Description of the task: Copy verbatim the block of lines in the entries below whose first line contains "You are a computer-use agent. The width" and whose last line contains "Open 打印辅助设置 gear icon". Leave out all other lines.

===== Records provided

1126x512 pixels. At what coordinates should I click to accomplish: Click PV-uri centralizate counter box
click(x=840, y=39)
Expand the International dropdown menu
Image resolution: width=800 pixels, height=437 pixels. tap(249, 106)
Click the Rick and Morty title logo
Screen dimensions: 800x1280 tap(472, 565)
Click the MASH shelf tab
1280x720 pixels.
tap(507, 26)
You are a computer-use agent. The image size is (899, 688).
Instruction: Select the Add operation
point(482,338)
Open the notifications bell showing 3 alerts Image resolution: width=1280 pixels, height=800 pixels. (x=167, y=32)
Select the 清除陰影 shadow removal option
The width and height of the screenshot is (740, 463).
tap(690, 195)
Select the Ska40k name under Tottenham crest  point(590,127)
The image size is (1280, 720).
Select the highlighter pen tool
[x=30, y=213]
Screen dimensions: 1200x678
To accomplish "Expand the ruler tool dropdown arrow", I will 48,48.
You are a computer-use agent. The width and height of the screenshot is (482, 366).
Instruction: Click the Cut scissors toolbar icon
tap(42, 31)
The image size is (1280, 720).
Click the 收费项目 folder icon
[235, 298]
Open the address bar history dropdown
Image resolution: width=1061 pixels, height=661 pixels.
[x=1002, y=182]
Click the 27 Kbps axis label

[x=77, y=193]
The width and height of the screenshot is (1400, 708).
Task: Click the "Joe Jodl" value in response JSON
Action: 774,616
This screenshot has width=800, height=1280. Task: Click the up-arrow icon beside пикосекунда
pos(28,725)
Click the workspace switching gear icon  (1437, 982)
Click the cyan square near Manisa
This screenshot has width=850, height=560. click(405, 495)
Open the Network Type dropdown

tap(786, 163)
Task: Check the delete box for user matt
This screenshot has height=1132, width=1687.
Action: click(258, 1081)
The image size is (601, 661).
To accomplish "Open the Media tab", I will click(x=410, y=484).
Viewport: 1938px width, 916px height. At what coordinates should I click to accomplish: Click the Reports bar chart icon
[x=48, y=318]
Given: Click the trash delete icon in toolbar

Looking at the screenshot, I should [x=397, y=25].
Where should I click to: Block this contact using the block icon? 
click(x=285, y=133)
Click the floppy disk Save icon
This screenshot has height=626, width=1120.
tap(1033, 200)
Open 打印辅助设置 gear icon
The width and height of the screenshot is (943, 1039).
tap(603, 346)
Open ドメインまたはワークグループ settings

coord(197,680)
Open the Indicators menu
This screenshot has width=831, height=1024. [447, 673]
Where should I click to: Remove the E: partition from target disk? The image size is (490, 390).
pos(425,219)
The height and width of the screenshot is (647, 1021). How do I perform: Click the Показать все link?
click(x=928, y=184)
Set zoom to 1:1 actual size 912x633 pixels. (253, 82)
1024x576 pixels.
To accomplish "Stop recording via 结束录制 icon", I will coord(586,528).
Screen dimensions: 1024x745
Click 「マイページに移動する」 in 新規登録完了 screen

==========

Response area:
You are a computer-use agent. The width and height of the screenshot is (482, 366).
Instruction: Click the Cut scissors toolbar icon
tap(42, 31)
The image size is (1280, 720).
Click the 收费项目 folder icon
[235, 298]
Open the address bar history dropdown
Image resolution: width=1061 pixels, height=661 pixels.
[x=1002, y=182]
Click the 27 Kbps axis label

[x=77, y=193]
The width and height of the screenshot is (1400, 708).
Task: Click the "Joe Jodl" value in response JSON
Action: 774,616
This screenshot has width=800, height=1280. Task: Click the up-arrow icon beside пикосекунда
pos(28,725)
Click the workspace switching gear icon  (1437, 982)
Click the cyan square near Manisa
This screenshot has width=850, height=560. click(405, 495)
Open the Network Type dropdown

tap(786, 163)
Task: Check the delete box for user matt
This screenshot has height=1132, width=1687.
Action: click(258, 1081)
The image size is (601, 661).
To accomplish "Open the Media tab", I will click(x=410, y=484).
Viewport: 1938px width, 916px height. At what coordinates should I click to accomplish: Click the Reports bar chart icon
[x=48, y=318]
Given: Click the trash delete icon in toolbar

Looking at the screenshot, I should [x=397, y=25].
Where should I click to: Block this contact using the block icon? 
click(x=285, y=133)
Click the floppy disk Save icon
This screenshot has height=626, width=1120.
tap(1033, 200)
Open 打印辅助设置 gear icon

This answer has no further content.